Tuesday 23 August 2016

Welcome to Scotland

It is always a great thrill to go to Scotland for a visit or a longer vacation.

The country is a great variety of rolling lowlands, jagged Highlands, lochs, forests ,moors, peat bogs, glens and a striking coastline. I have not even mentioned the majestic cities and towns nor the indigenous population who, over the centuries have travelled to just about every part of the globe and made their mark in all walks of life.

The physical forces that carved out the topographical features were epic.

Around 16000 BC an ice age was well under way and buried a good part of Northern Europe under vast ice fields and glaciers.

The drop from previous temperatures, as the catalyst to the ice age, was around 10 degrees centigrade and this persisted for around 3500 years.

What are now the highest mountain peaks in Scotland would only just be poking out of the massive glaciers. The dead weight of such a volume of ice exerted significant pressure on the geological base and over such a prolonged period this squashed and compressed the bedrock and strata as much one kilometre from the established level.

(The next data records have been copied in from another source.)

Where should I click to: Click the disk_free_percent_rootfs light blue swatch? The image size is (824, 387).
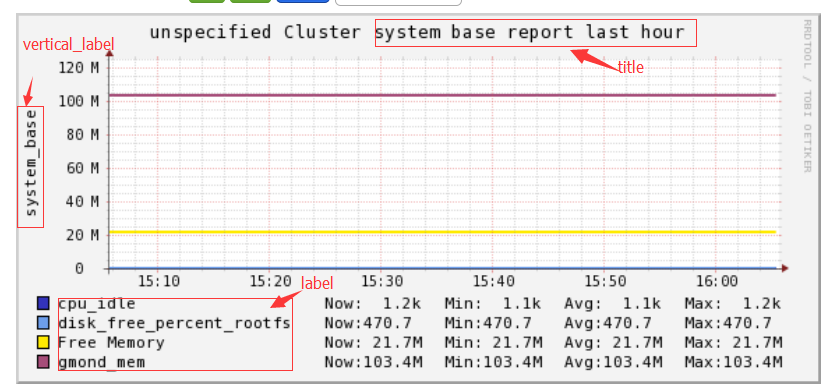click(x=43, y=323)
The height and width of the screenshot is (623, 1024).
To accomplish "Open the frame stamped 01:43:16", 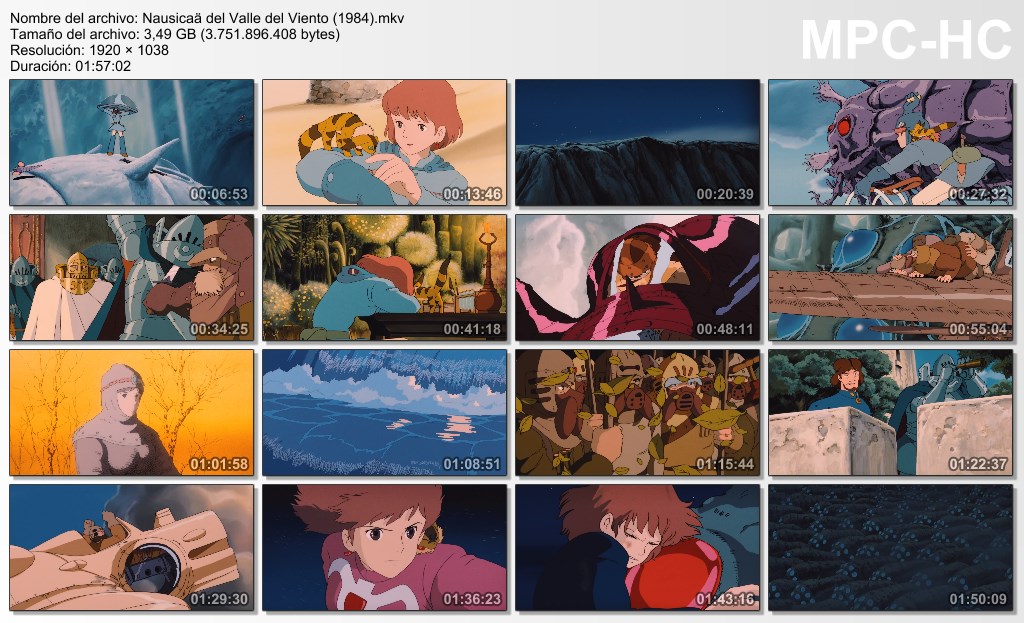I will coord(637,547).
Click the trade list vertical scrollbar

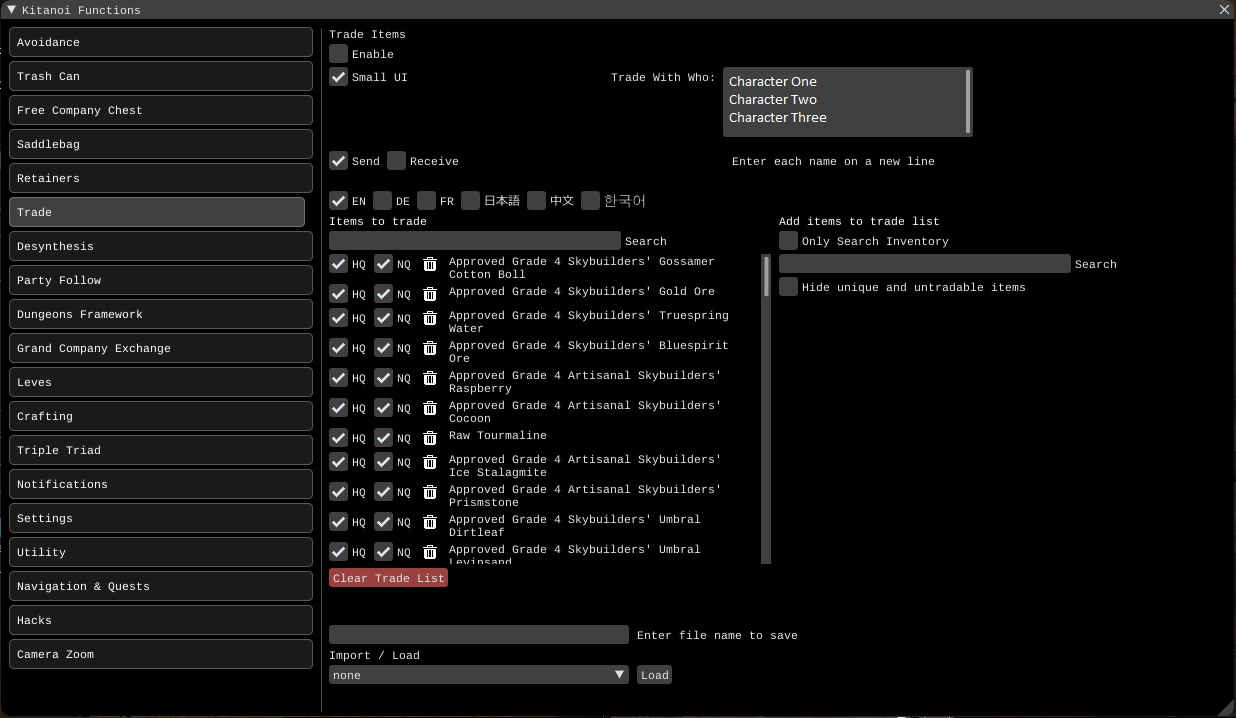click(x=767, y=276)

It was not a uniform effect and bulbs of pressure resulted in new mountain ranges where the ice was not as dense.

The ice fields were the birthplace of glaciers which crept along at what will have been a laborious pace had there been any humans capable of surviving in the deep-frozen climate.

Temperatures did fluctuate even through the ice age and this caused the gouging and chiselling glaciers to ebb and flow along a south west or north east axis which accounts for the topography that exists today in the Great Glen and characterises the dramatic appearance of Scotland to which tourists flock in their millions every year.



The bulldozing process of the glaciers forcibly distributed the natural resources of Scotland to other parts of the United Kingdom and much of the great fertile agricultural silt, sand and clay soils of the Vale of York and Eastern England originated from the northern areas. The Holderness Plain of East Yorkshire has extensive boulder clays which were dumped and stranded with the retreat of the glaciers at the end of the last ice age having been dragged along under the ice and in the meltwaters for more than 200 miles.



In or around 11500 BC there was a gentle warming effect in the climatic conditions. Land areas emerged and released from the weight of ice began to rise up to attain their previous contours. A warmer climate brought rains and there was a rapid return of fertility and foliage with woodlands and forests establishing themselves over much of the countryside.

Tree species included hazel. oak. elm and birch whose vegetation mulched and enriched further the soils.Wildlife was able to migrate from warmer parts of the great landmass that is now Europe and Asia as there was a landbridge in what is now the English Channel.

The sight of large herds of caribou and deer would have been common. The forests were an ideal habitat for wild boar, otter, bears and wolves .

The Scottish landscapes that are such a magnet for visitors began to take hold and this included the peat bog.

The first human visitors also arrived although there remains considerable debate over where they came from. The prehistoric populations of Northern Europe were now able to thrive and grow and as hunter gatherers it was a case of having to forage farther and wider to meet hungry family or tribal groups. The individual hunting ground for a single prehistoric inhabitant has been estimated at some four square miles.

Life on the land was not, as may be portrayed, a paradise.

Far from it; there were earthquakes of up to a 7.0 equivalent on the modern Richter Scale and these occurred with frightening irregularity for millenia. Cold snaps which will have been feared as a reversion to an ice age also occurred,

The land continued to rise quickly, faster than sea level although the release of melt waters from the retreating ice shelf would soon make up for this.

Archaeological evidence of human colonies have been excavated in the far western islands of Scotland on Rhum, Colonsay in the Hebrides and with a major dig site on Isla dated to 6500 BC. On South Uist prehistoric mummified remains were found under stone dwellings dating from 1000 BC. Their origins have never been determined, not helped by the fact that the peat bog preserved pair of figures were actually made up of the body parts of 6 individuals.

Other sites have shown that previously nomadic hunter gatherers were beginning to form settlements from the discovery of burnt and cleared woodland to keep livestock and assist in hunting for food. Essential skills to survive included snaring, setting pit traps and using dogs although these will have been close descendants of wolves.

Climate and the forces of nature were always major factors to affect and impeded human existence.

Around 5840 BC a Tsunami rolled in from the North Sea with a wave height of nearly 9 metres which will have been devastating to a race already of some precarious existence in what must have seemed like a most volatile and unstable land.

Sea levels were now rising and what are now Firths of Forth and Tay were almost connected.

The landbridge to the continental mass was engulfed by the rising waters and Scotland forcibly, and not for the last time, became part of the greater land mass of the British Isles.